This geocache is one in a series called St. James Farm. When you find this cache, you can obtain a code needed to find the series final called:
St. James Farm Final
The Chicago Aurora & Elgin Railroad (CA&E) rumbled its way through two stops at St. James Farm during the early part of the 20th century. This line was sometimes called the “Great Third Rail” a 52 mile long trolley network that had a “third” rail which provided ground level 600-volt electricity that pushed railcars holding passengers and freight to speeds in excess of 65 miles per hour.
In 1900, the widow of Jude Gary, one of St. James Farm first settlers, saw a great financial opportunity with the new rail line and secured a deal that in return for a strip of land 100 feet wide the railroad would provide a stop with guaranteed minimum of five daily trains traveling in each direction. This stop became Gary Siding, a short stretch of track located north of the East Barn which most likely served as a milk stop for the Farm’s bustling dairy operations. The second St. James stop, Mont View, located at what is now the corner of Winfield and Butterfield Roads was popular for visitors who came to St. James Farm for business and pleasure.
In 1957, with the growing popularity of automobiles, CA&E halted passenger service midday and left 3,500 riders stranded in Chicago. Freight transportation stopped shortly after and the once popular line came to an end.
In the mid 1960’s, Morton Arboretum naturalist, May Watts and others lobbied communities and land owners to convert the abandoned lines into public multi-use trails.

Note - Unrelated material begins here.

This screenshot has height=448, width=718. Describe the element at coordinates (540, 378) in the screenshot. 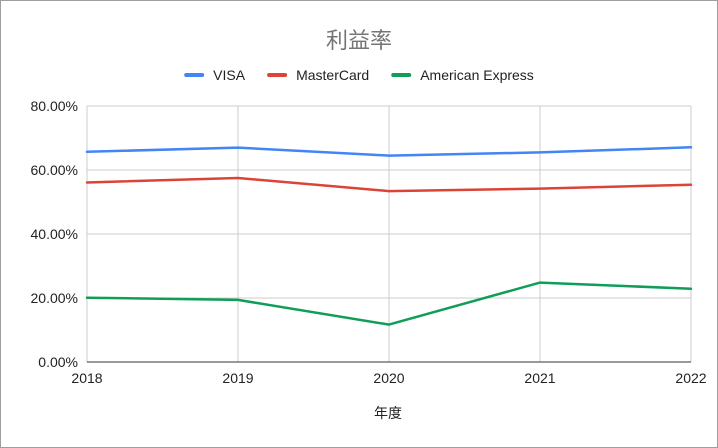

I see `x-tick-label: 2021` at that location.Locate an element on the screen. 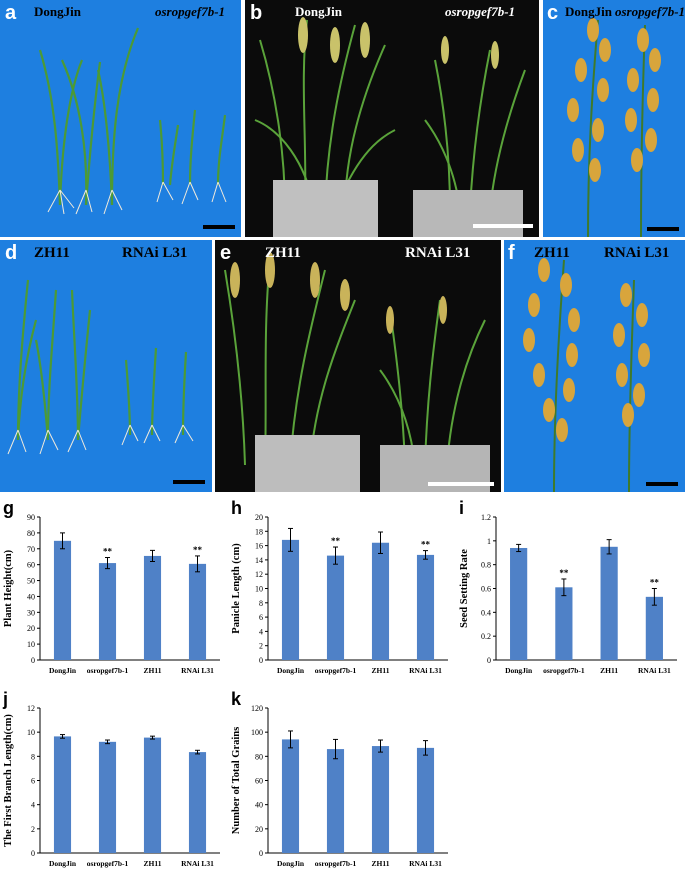 The image size is (685, 880). panel-label-f: f is located at coordinates (512, 253).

The result is the 62 mile long Illinois Prairie Path, the nation’s first rails-to-trails conversion which inspired many other similar paths across the country. Brooks McCormick generously donated the property and land easements on the Farm’s eastern boundary and along Butterfield Road perimeter which is widely used for recreation today. The original CA&E track line is marked by a line of utility poles which run through the forest preserve.
The Chicago Burlington and Quincy Railroad Company (CB&Q) started in 1849 as the Aurora Branch Railroad. CB&Q cabooses were known as waycars. The waycar at St. James Farm was built in the Aurora plant and release in 1906. Waycar 14351 was retired from service in 1970. Brooks McCormick bought it at a WTTW auction and placed it behind his log cabin. In the 1980’s it was moved one final time to rest here at the east farm. It was used as a secretary’s office during equestrian events.
1. This Geocache is placed on DuPage County Forest Preserve property with permission. Permit #321
2. Do not place the following items in the Geocache: Food items, inappropriate, offensive, or hazardous materials.
3. DuPage County Forest Preserve hours are 1 hour after sunrise until 1 hour after sunset. Preserve users must not be in the preserves after hours.
4. It is the visitor’s responsibility to be aware of the policies and rules pertaining to this preserve. For more information on preserve rules contact Visitor Services at (630) 933-7248.
5. All Statutes, Ordinances, rules and regulations pertaining to the Forest Preserve District of DuPage County are applicable.